Die Finanzierung des Fonds erfolgt durch freiwillige Beiträge von Bürgern, Unternehmen und Organisationen und durch verpflichtende Abgaben in verschiedenen Wirtschaftssektoren. Dazu gehören unter anderem Import- und Exportabgaben sowie Lizenzgebühren.

Zusatzabgabe auf Importe

Die Zollbehörde erhebt bei der Einfuhr bestimmter als Luxusgüter eingestufter Waren eine "FSSP-Abgabe" (Contribution à l’effort de guerre au FSSP). 

Die Steuersätze betragen je nach Warenkategorie zwischen 3und 12 Prozent:

  • 12 Prozent für alkoholhaltige Getränke, alkoholfreies Bier, Energydrinks, Kosmetik und Parfüm
  • 10 Prozent für Fruchtsäfte, Zubereitungen zum Herstellen von Suppen oder Brühen, Kühlschränke (außer für Montagebetriebe)
  • 7 Prozent für Zigarren, Zigarillos, Zigaretten (auch E-Zigaretten) und andere Tabakwaren
  • 5 Prozent für neue Kraftfahrzeuge (außer CKD für Montage), Mineral- und Sprudelwasser, Möbel
  • 3 Prozent für PKW (CBU), Kunststofftaschen und Verpackungen.
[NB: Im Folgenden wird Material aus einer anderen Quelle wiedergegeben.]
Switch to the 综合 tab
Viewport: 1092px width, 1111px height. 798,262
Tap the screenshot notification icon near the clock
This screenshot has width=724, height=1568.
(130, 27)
Grundlage für die Berechnung der Abgabe ist der Zollwert der importierten Waren.

Zusatzabgabe auf Exporte

Bei der Ausfuhr von bestimmten Landwirtschafts- und Fischereiprodukten wird eine FSSP-Abgabe von 4 Prozent erhoben. Betroffen sind unter anderem lebende Tiere, Fleisch, Gemüse, Getreide, Nüsse, Früchte, Samen und Harze.

Ausnahmen

Ausnahmen von den Zusatzabgaben bestehen für diplomatische Sendungen, internationale Projekte und bestimmte Branchen wie Erdöl und Bergbau. Die Abgabe wird an der Grenze wie reguläre Zölle eingezogen.

Weitere Gebühren

Hinzu kommen neue oder erhöhte Gebühren für Lizenzen, Genehmigungen und Zertifikate, die im Rahmen des Außenhandels über die zentrale Anlaufstelle "Guichet Unique" erhoben werden.

Die neue Verordnung 2025-35 ersetzt die Verordnung 2023-13 vom 11. Oktober 2023. Laut IBFD Tax News Service gelten die neuen Abgaben und Gebühren seit dem 5. Dezember 2025.